About Disinformation: With the Russian interference campaign in the 2016 US presidential elections, disinformation became front page news. It is now recognized as one of our biggest security threats to Western governments and open societies. But the disinformation threat is not new, is not limited to the US, and is not limited to attacks against elections. For background, see CSIS for historical context, Bruce Schneier for a summary, and EU vs Disinfo for research reports and a searchable database on Russian election meddling in the US and Europe. 

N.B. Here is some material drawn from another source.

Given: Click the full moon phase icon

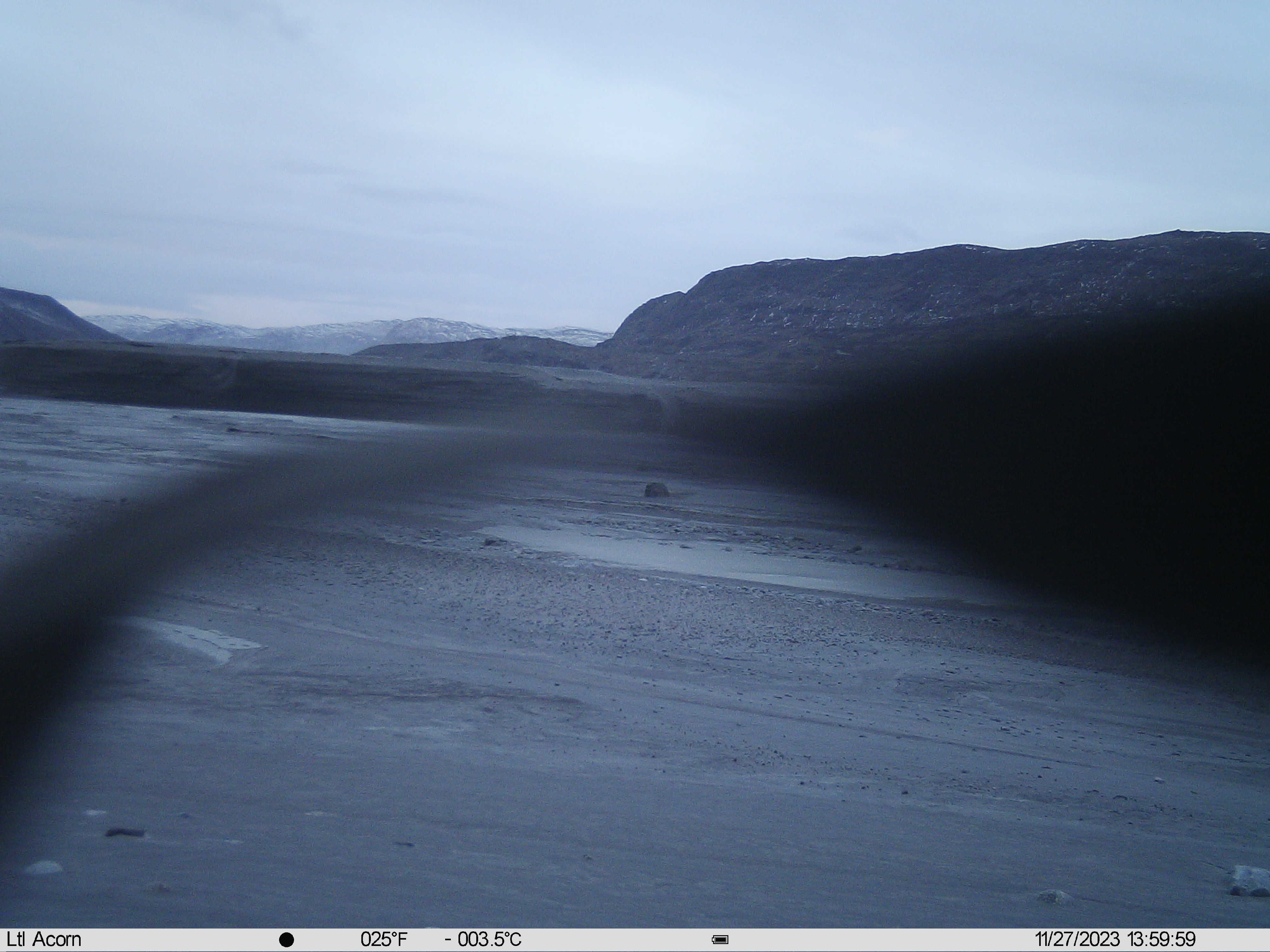Looking at the screenshot, I should click(x=286, y=939).
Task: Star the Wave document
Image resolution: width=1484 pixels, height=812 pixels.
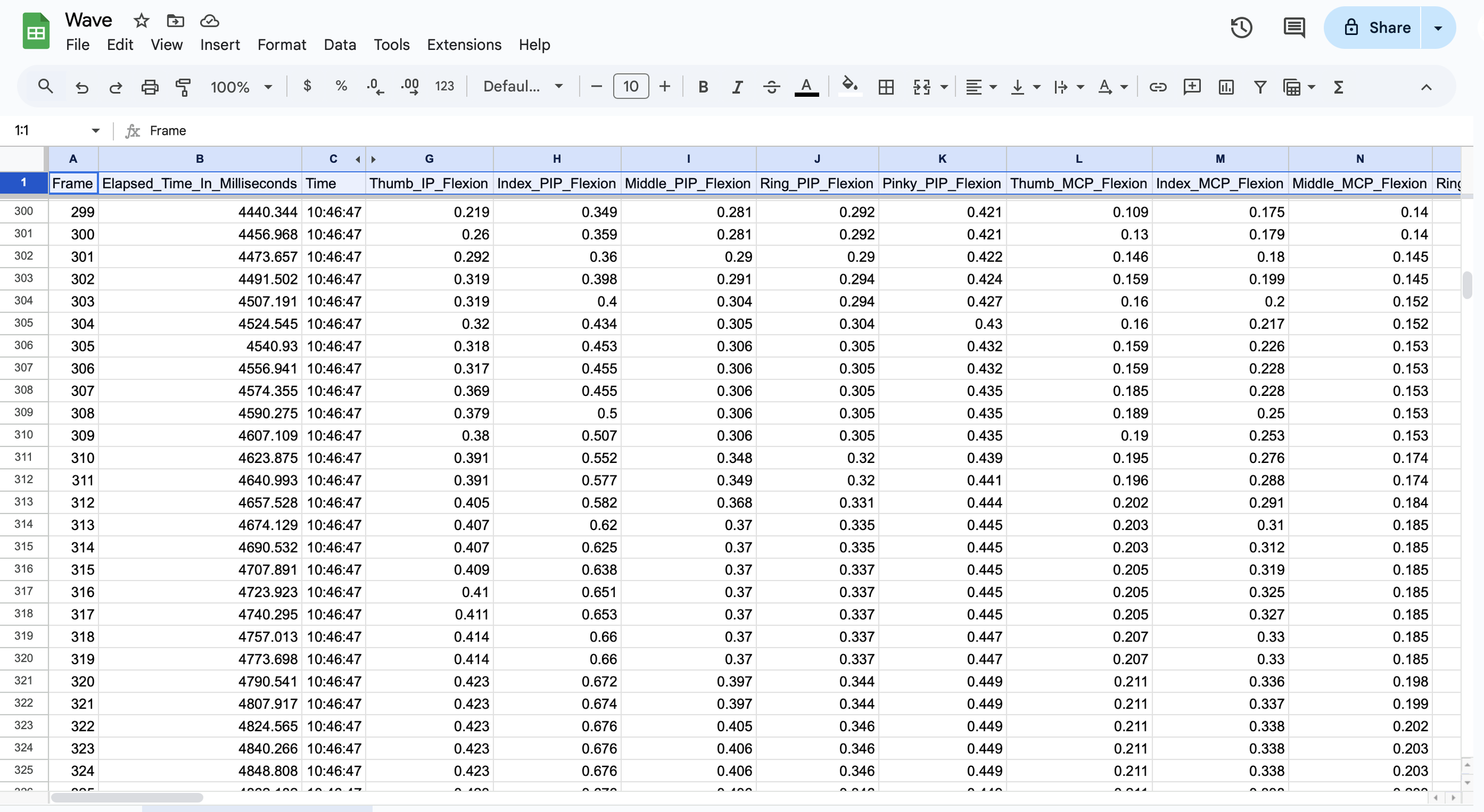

Disinformation targets the cracks in society in order to undermine Russia’s adversaries’ reputations, alliances, and institutions, and ultimately to weaken public trust in their governments. Russia’s disinformation playbook reveals a persistent, long-game strategy that weakens its adversaries while promoting Russia’s own foreign policy interests throughout the world. Disinformation is used in blended operations with social media amplification and cyber-attacks, and in active measures campaigns which combine disinformation with physical violence as seen in the Ukraine and Montenegro. 

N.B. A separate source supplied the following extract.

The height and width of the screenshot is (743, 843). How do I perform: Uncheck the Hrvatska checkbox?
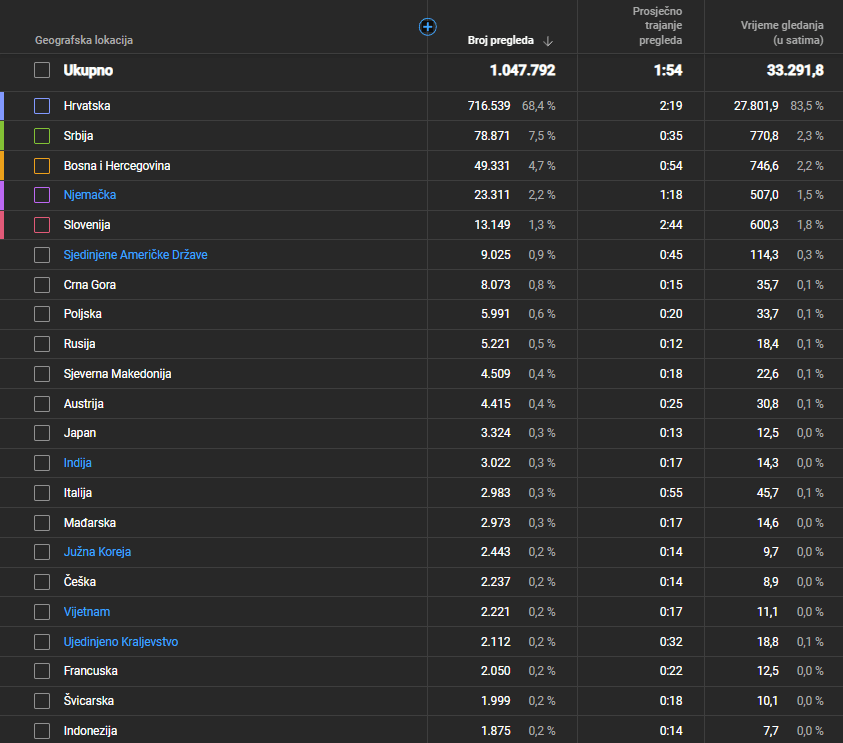(42, 106)
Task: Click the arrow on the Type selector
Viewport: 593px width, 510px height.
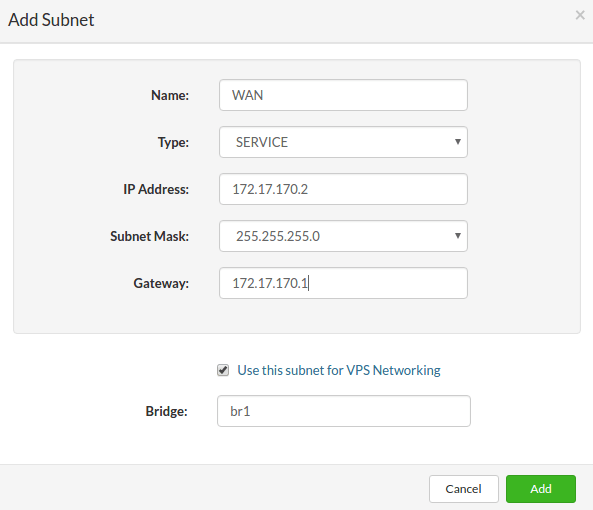Action: click(x=458, y=142)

EU vs Disinfo: EUvsDisinfo was launched in 2015 to monitor and resist the threat from Russian disinformation campaigns to the EU and its allies. Its services include research, outreach and media monitoring (TV, news, Web, social media) in 15 languages and a database of over 7,700 samples from Russian disinformation campaigns as of 26-Feb-2020. 

EU vs Disinfo Data Review: For our research we did a simple database search on the term ‘Coronavirus’. As shown in the figure below we got 53 results that matched the term (as of 26-Feb-2020). Note the outlets column represents the media (TV, Web, Social) that are effectively syndicating original content published by Russian-controlled media, such as RT and Sputnik. 

EUvsDisinfo Database search results

Drilling down on the results set is where it gets interesting. In the table below we’ve highlighted some statistics and insights.

Coronavirus search results stats table

Here are a few observations from language targeting:

  • Of the 41 Russian-language source posts, 20% could be considered warnings to neighboring countries that Russia considers insufficiently deferential to its regional hegemony – Georgia, Belarus, Azerbaijan, Ukraine. 
  • Russia reached its Arabic targets through close to 50 outlets reaching nearly all countries in the Middle East with a common theme – the Coronavirus is a US biological weapon used in campaigns that target racial or ethnic groups.
  • Spanish language targeting is consistent with previous narratives aimed at exploiting Catalonian independence efforts. Messaging themes attacked international governments and institutions like the US, the EU and the WHO (World Health Organization), while promoting Brexit. 
  • For the two English targets, one post suggesting that the virus was a biological weapon was syndicated by 8 Websites. The other post, which blamed mainstream media, was focused on southfront.org, a Website considered to be a disinformation source by EUvsDisinfo, NewsGuard and other media reputation services. 

Outlook: The Coronavirus story has only been running for two months in the global media and six weeks in EUvsDisinfo. We expect this story will be with us for a long time. It will be interesting to see how this initial snapshot analysis holds up. Based on what we know about the Russian disinformation playbook, we anticipate that the basic themes – US or Western bio-weapon supporting racial and ethnic aggression – will not change much. But what will change, is the targeting by country and language, and the composition of the media outlets used to syndicate and amplify the Russian-directed content. With the upcoming US elections, we expect that it will be weaponized to influence US politics. Finally, we’ll also look to see how the major social media platforms respond to Coronavirus disinformation in political advertising and user commentary on their platforms.